Tuesday, June 28, 2016

Follow up

I had a followup with my doctor today regarding the results. It seems my NKCells look decent - but TNFa is 41.5 (which I had it wrong by typing 45.7 in the last post). Regardless, still high. My AMH levels came back a little weird too. They came back at 10.45 which is really high for someone my age. The last time I got tested for AMH last year in Sept it was 3.71 which is normal...so I have no clue how or why it bounced to 10.45! But from what I read - it could be an indicator of PCOS. Which I haven't been diagnosed with ever and don't think I have. I have regular periods, and ovulate regularly. So it's a little weird to me. My doctor thought it was an excellent number - which made me scratch my head since I am 37 with an AMH that bounced to a number that perhaps an early teenager would have. I am sure my doctor is sick of my constantly questioning things - but I don't care. This is my body and if I want to know more - or have more questions...I'm going to ask. I am not shy and the way I see it - is she is working for me. I am paying for her services. So I don't care if I am a bug-a-boo when it comes to my health.

  Anyway, my doctor. That is another story. I like her, she is really nice...but sometimes I feel that she isn't that clued in. There is this drug that is commonly used in the UK that has proven to help bring down TNFa significantly. And I asked her about it at my appt today. She heard of it but never used it or prescribed it before. So when I got back to work - I saw that it is avail in the US and the price of it isn't that much. I wrote to her to see if it's something we could try and she shot it down. Stating that she was unfamiliar with it and doesn't want to prescribe something she is unfamiliar with. Ok, that's respectable. I get that. BUT. Here is my issue. If something is commonly used amongst reproductive immunologists around the globe and has proven to work - and it's available here. Wouldn't you, as a doctor, do some research on the drug. Find out more about it and perhaps see if it could be helpful to your practice? She just shot it down because she didn't know much about it. But this could be a cure for me! LEARN about it - and then if you feel it's too risky - deny it. But don't just shut it down and remain naive.

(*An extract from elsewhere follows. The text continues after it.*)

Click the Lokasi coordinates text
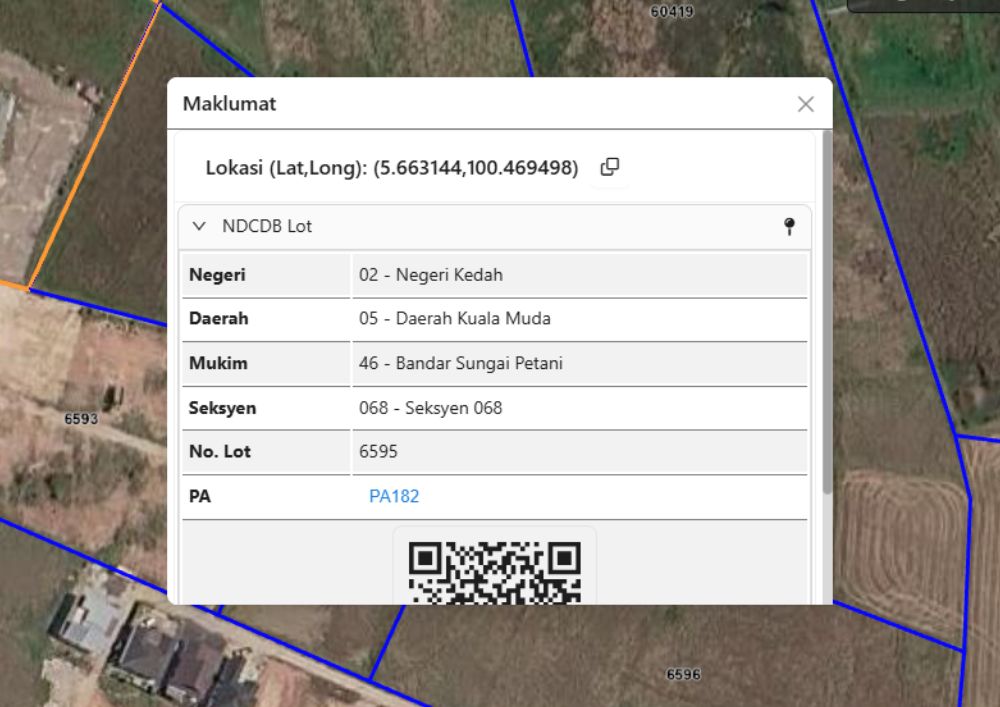Viewport: 1000px width, 707px height. (x=392, y=168)
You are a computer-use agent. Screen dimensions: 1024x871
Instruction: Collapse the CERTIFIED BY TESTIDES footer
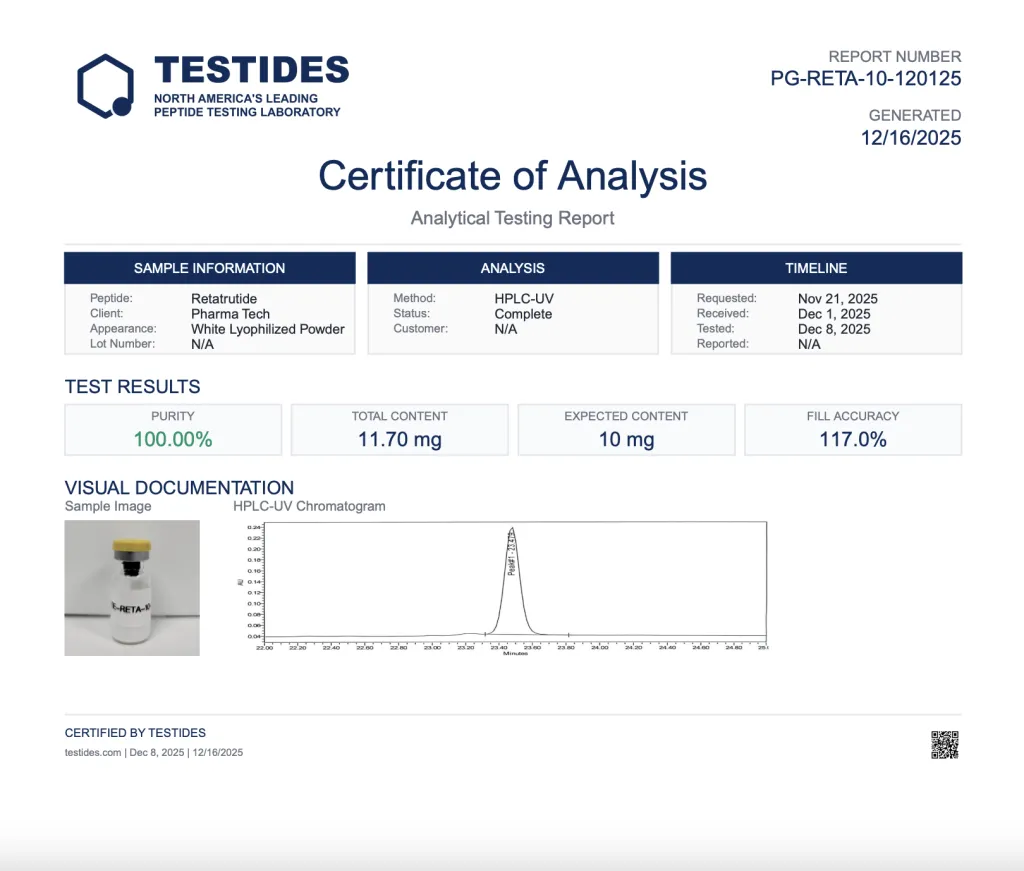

Ugh. It's really frustrating when I am doing basically homework to figure all of this out for myself, but I can only go so far with it because another person who could help - doesn't care to do any research to help. Sometimes I wish I could find a new Dr. but there are very few in the area - and I don't want to go down another long twisted road when I have already gone so far with this one.

Anyway, so I have to now go to a consultation tomorrow with a Dr. to discuss Endometriosis laproscopy. I am nervous for that. I don't feel comfortable with someone poking around in that area. But I guess it needs to be done so I will do what I have to do. So we will see how long it will take for me to even get an appt for the procedure. Shit, the consultation took 3 weeks to get! Very annoying.

So July clearly is a bust for trying again. Doubt August will be in the cards too if I don't get this surgery done right away. But I am glad that perhaps I am doing something to maybe nip this TNFa shit in the ass. Because if this can cure it - everything else should be quick to follow. But if it's not the issue...I am up a long hill battle. I will post more tomorrow when I wrap up with the Dr.

Stay tuned...

Friday, June 24, 2016

Bad news.

Well not even 5 minutes after writing the last post, I got some results back. And it's not good. My TNFa came back at 45.7 which is up from 37.1. Not good. Anything over 40 can damage egg quality they say. Clearly I am beyond disappointed. I really wanted to try again in July and now that has completely gone to shit. This has been the most frustrating ordeal I have ever experienced.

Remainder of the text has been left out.